Task directions:
Reproduce the items word for word, starting at the line that contains "936x550 pixels. At" and ending at the end of the items, with both ends included. Leave the pictures out of your answer.
--------------------------------
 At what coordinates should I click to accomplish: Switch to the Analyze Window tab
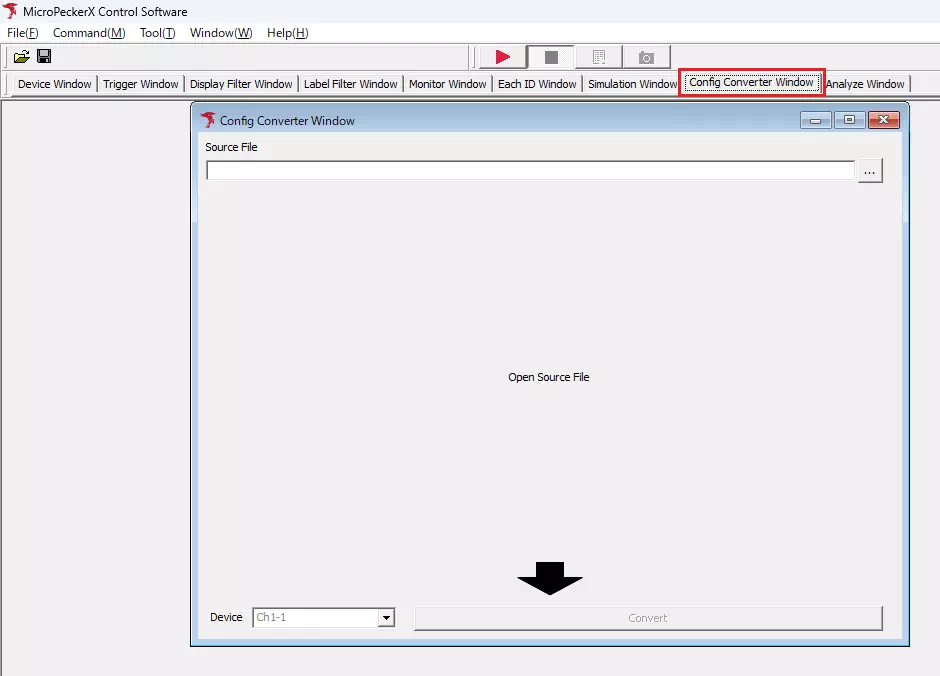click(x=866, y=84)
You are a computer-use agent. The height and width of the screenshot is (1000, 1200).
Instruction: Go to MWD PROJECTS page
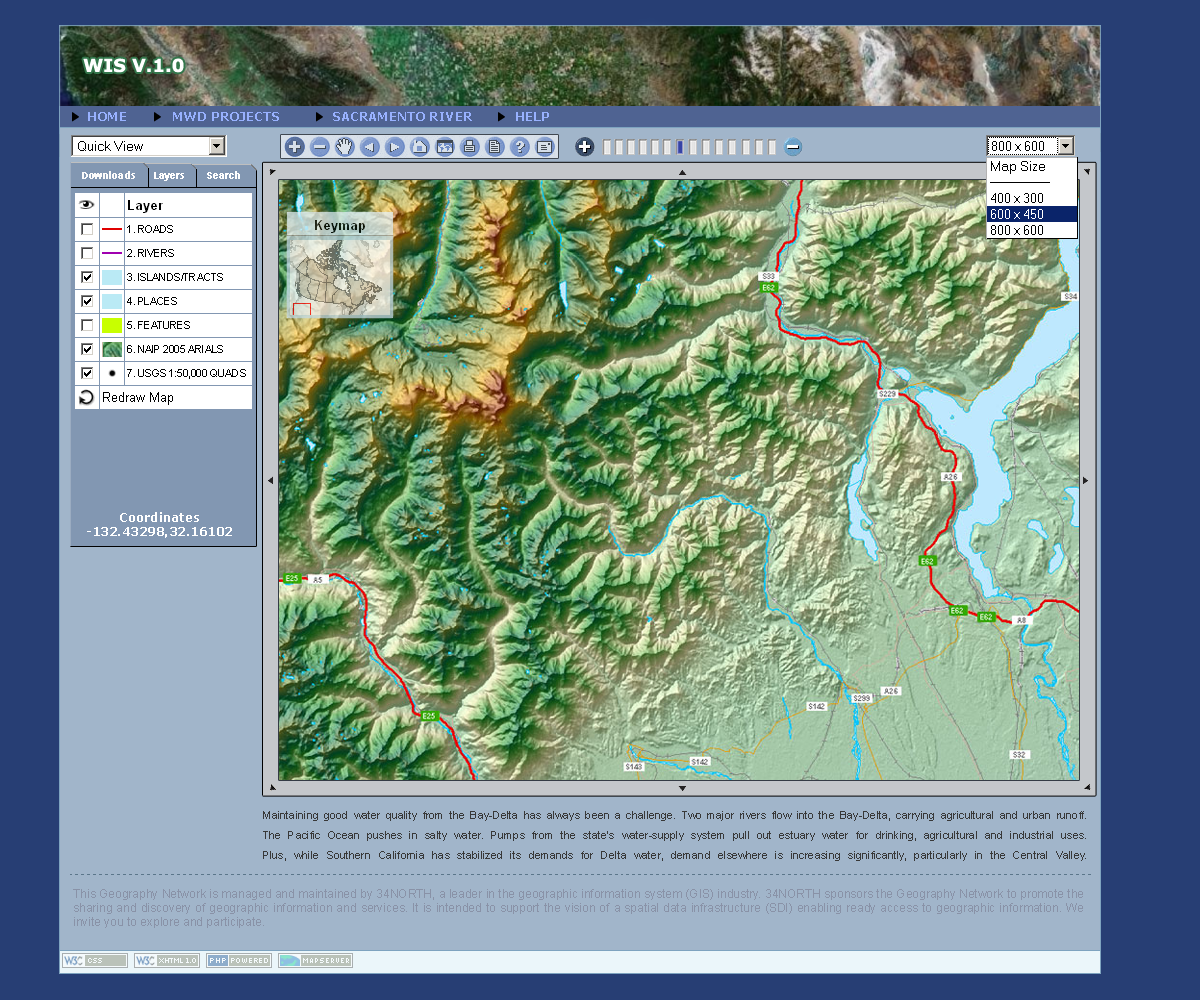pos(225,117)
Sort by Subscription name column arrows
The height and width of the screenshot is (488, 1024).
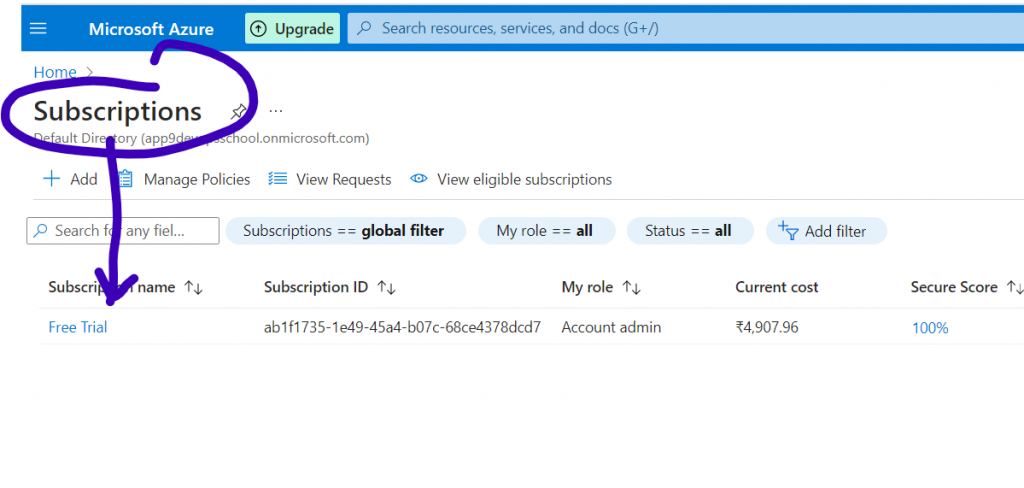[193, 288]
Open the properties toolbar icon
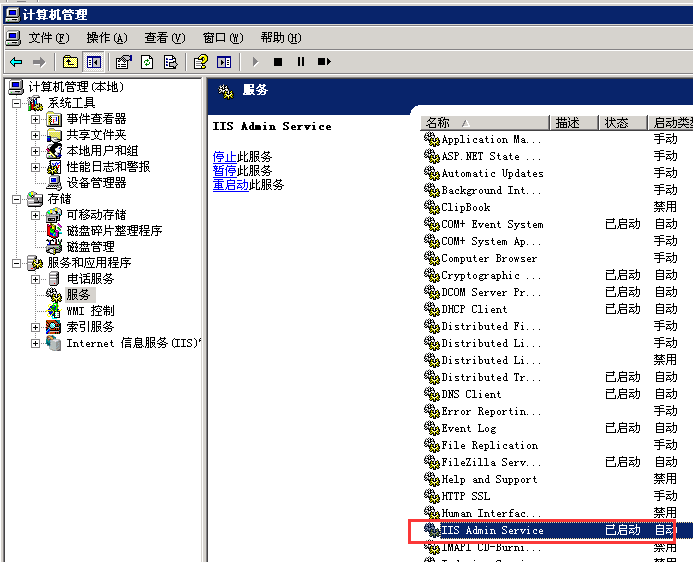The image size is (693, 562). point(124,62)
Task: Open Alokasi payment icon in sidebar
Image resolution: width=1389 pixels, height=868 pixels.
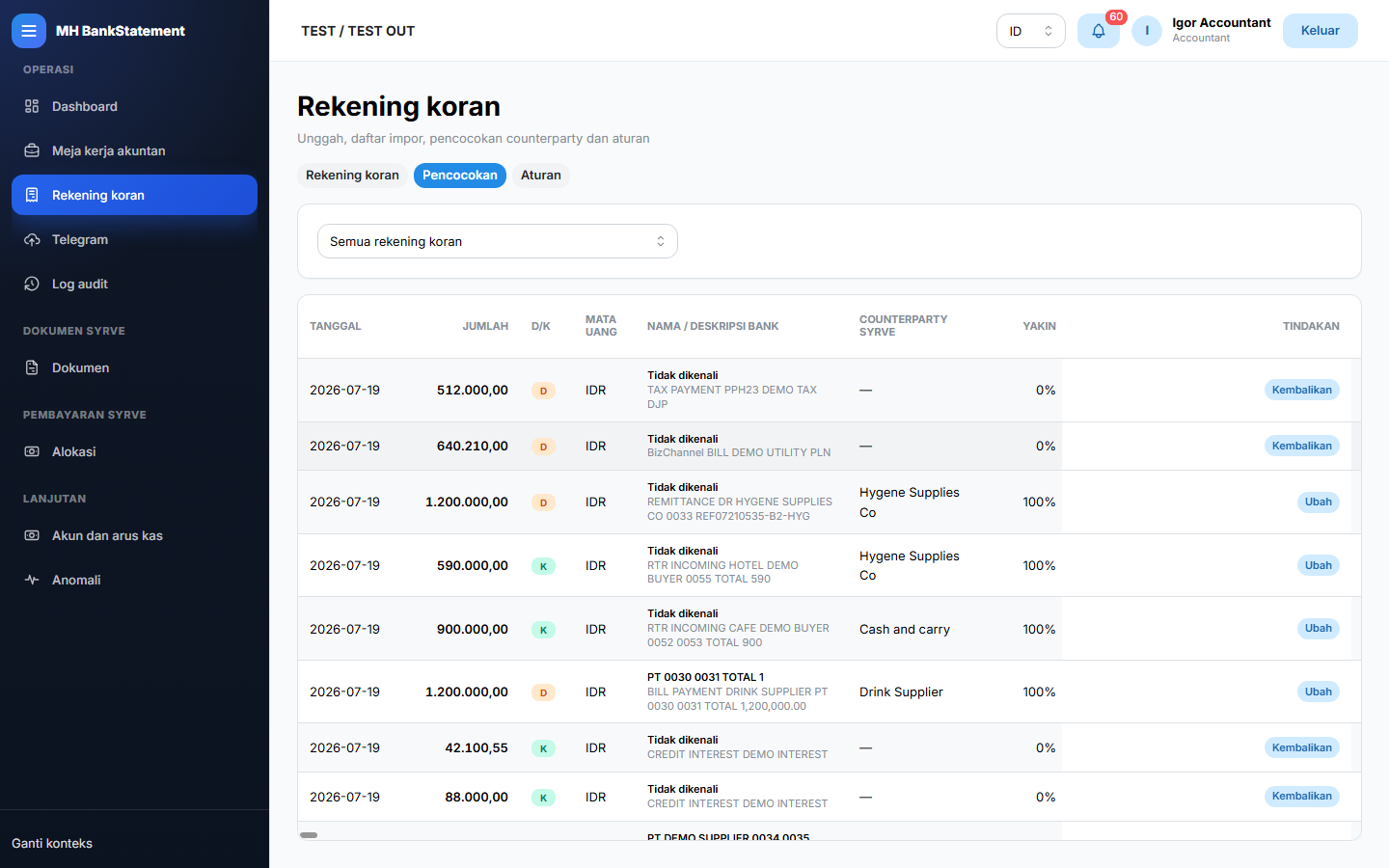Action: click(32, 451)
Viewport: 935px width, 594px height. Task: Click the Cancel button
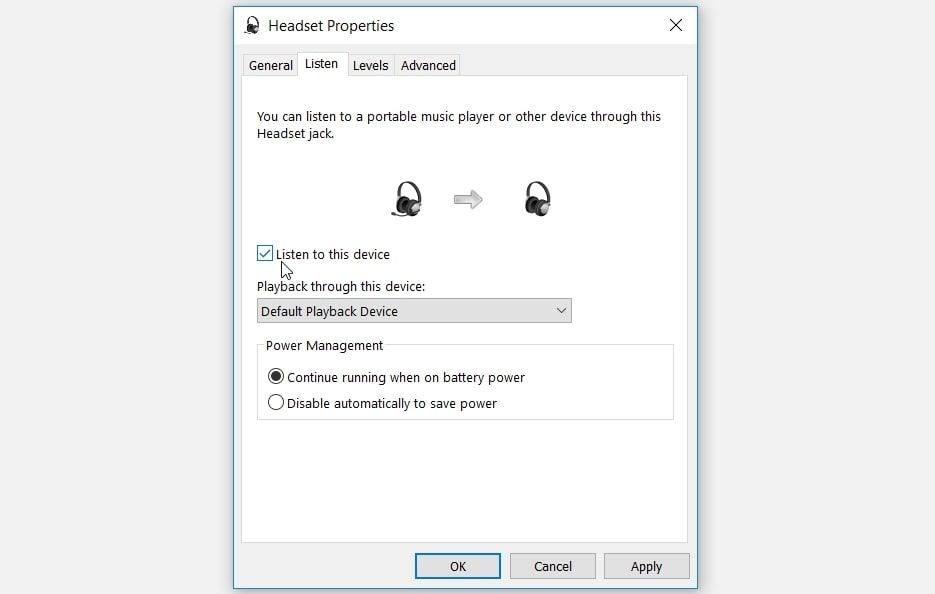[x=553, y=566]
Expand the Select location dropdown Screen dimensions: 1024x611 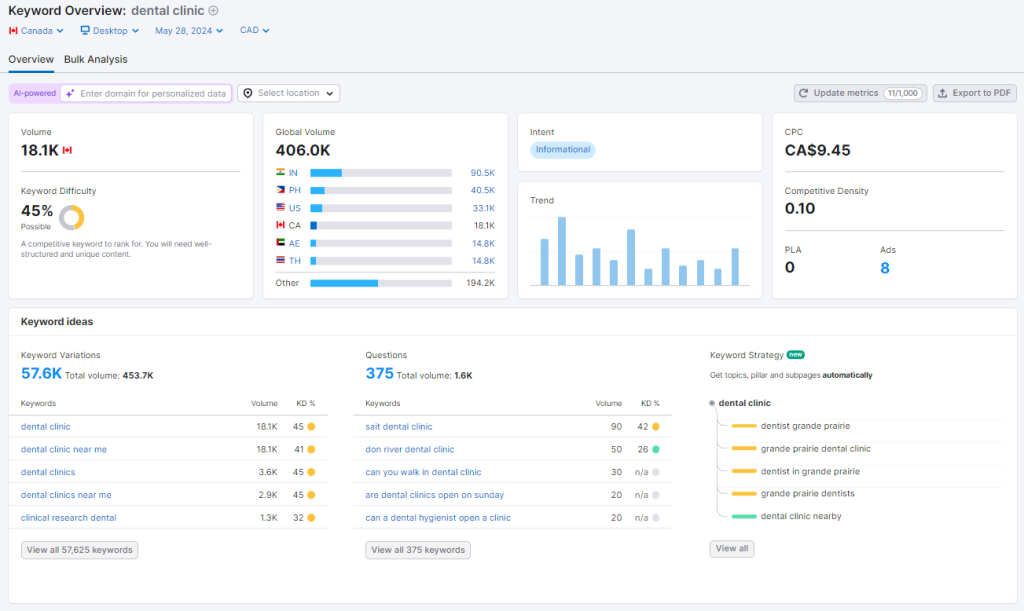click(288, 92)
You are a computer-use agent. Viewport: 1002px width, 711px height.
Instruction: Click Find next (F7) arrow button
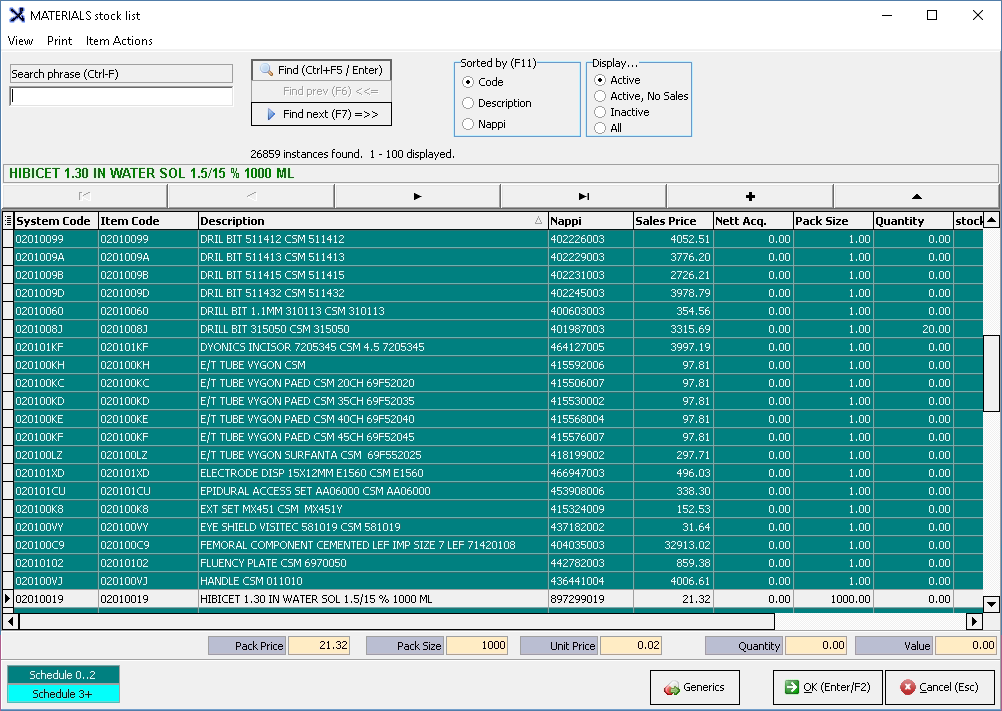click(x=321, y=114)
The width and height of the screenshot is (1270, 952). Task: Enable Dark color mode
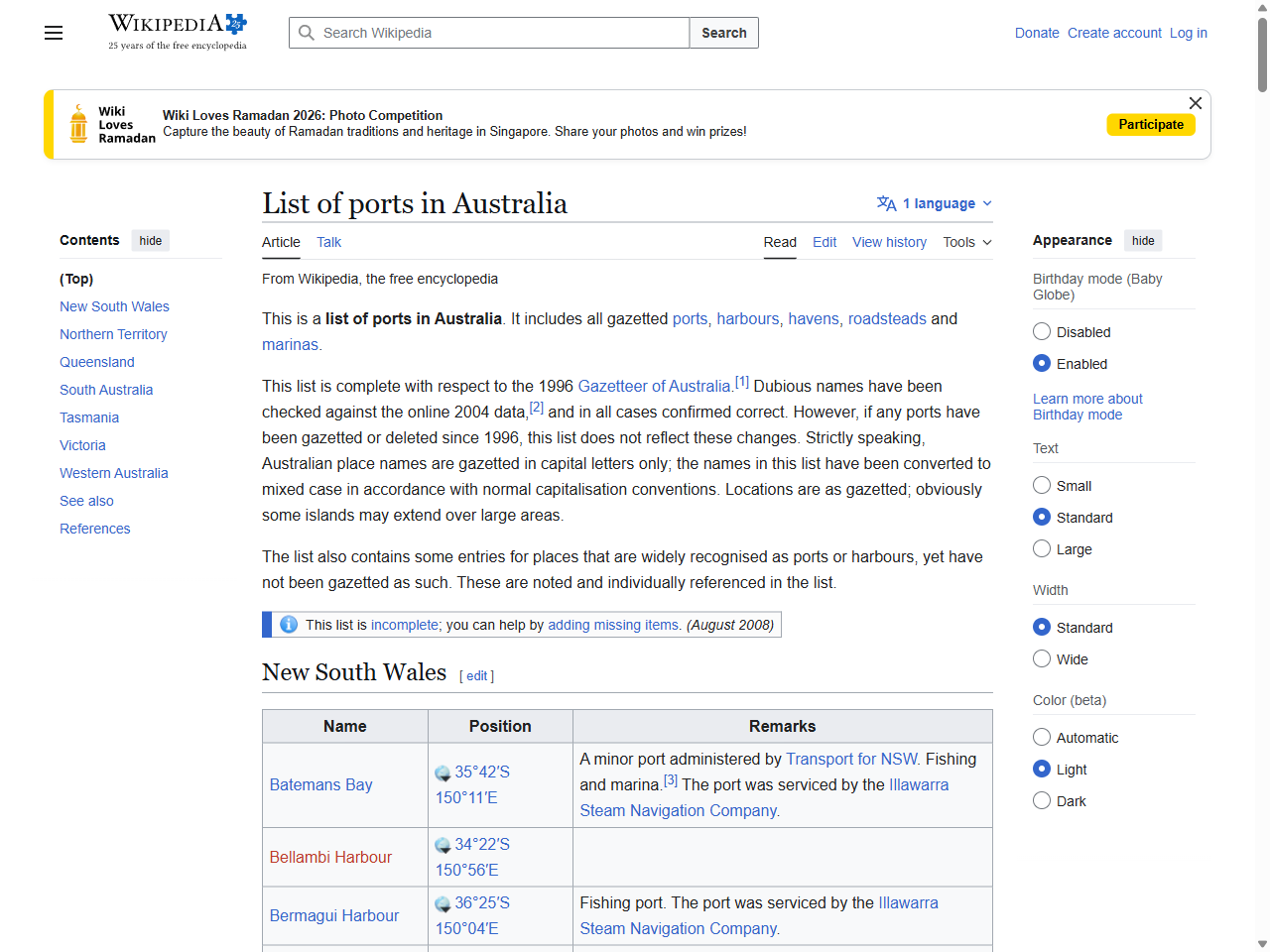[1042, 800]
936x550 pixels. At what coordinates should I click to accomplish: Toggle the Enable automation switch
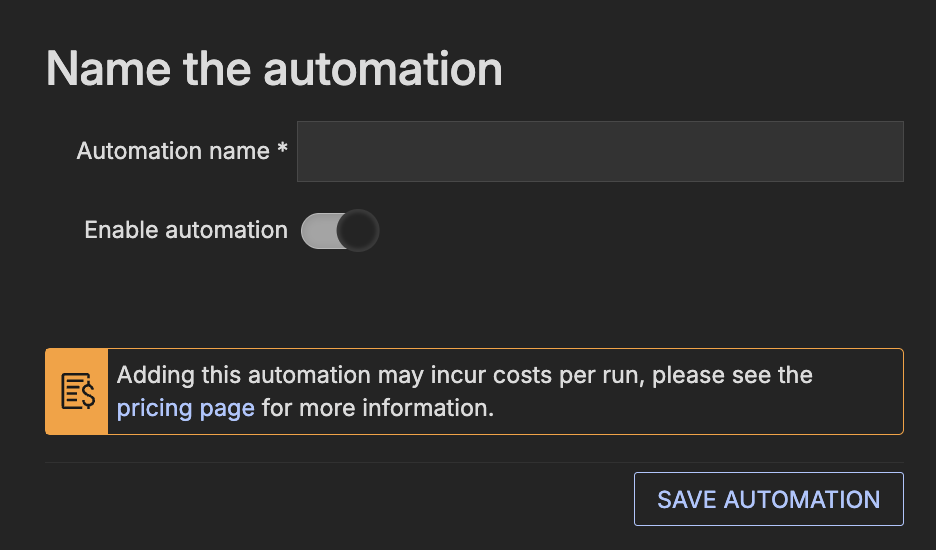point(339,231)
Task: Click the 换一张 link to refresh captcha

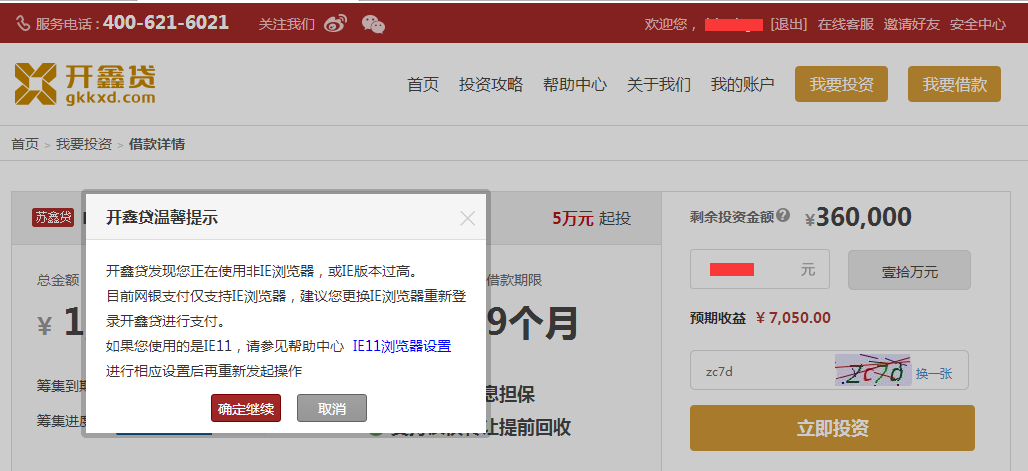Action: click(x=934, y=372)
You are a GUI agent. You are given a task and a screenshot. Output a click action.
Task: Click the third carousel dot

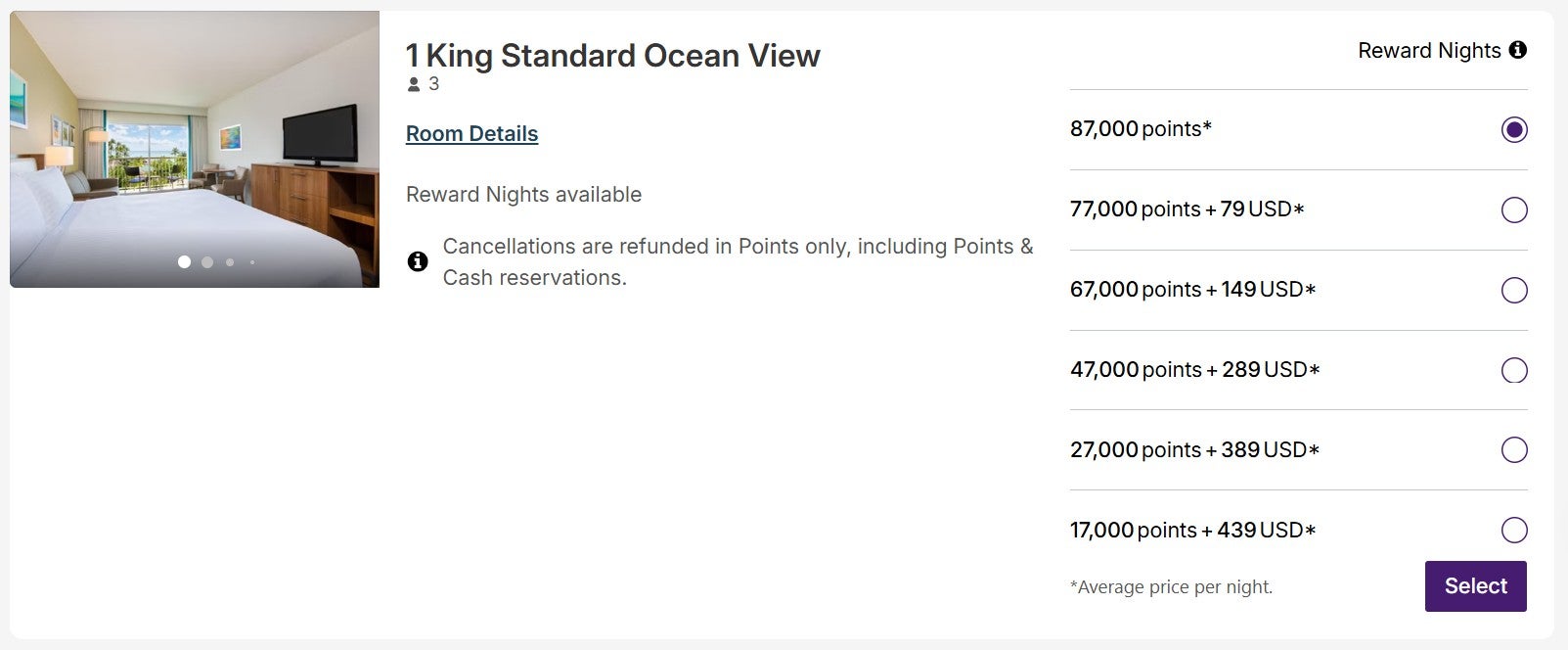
--------------------------------
Solution:
936x550 pixels. At what coordinates should I click to accomplish: Toggle the Enable automation switch
point(339,231)
Task: Click the 换一张 link to refresh captcha

Action: click(x=934, y=372)
You are a GUI agent. You are given a task and a screenshot. Output a click action.
Task: Click the third carousel dot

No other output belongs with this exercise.